Thus, the applicants have claimed an element not taught in Foote, namely 
inputting a number of classes of objects to be identified within the image sequence 
or automatically decomposing the image sequence into the preferred number of 
classes of objects by processing data and learning generative models at 
substantially the same rate the input data is received. Nor does Foote teach 
model parameters comprising the mean visual appearance and variance of each 
class in the image sequence. As such, the rejected claims, as amended, are not 
anticipated by the reference. It is, therefore, respectfully requested that the rejection 
of Claims 1-3, 5-6, 14, 18-19 and 23-34 be reconsidered based on the above-quoted 
distinguishing claim language.

_Recorded data_
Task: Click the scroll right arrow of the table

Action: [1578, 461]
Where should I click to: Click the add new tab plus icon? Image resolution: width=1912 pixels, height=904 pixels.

_Task objective_
Please reproduce the passage on the Foote rejection word for word from "Thus, the applicants" to "distinguishing claim language.". The material is separate from the passage on the Foote rejection.

_Task solution_
Thus, the applicants have claimed an element not taught in Foote, namely 
inputting a number of classes of objects to be identified within the image sequence 
or automatically decomposing the image sequence into the preferred number of 
classes of objects by processing data and learning generative models at 
substantially the same rate the input data is received. Nor does Foote teach 
model parameters comprising the mean visual appearance and variance of each 
class in the image sequence. As such, the rejected claims, as amended, are not 
anticipated by the reference. It is, therefore, respectfully requested that the rejection 
of Claims 1-3, 5-6, 14, 18-19 and 23-34 be reconsidered based on the above-quoted 
distinguishing claim language.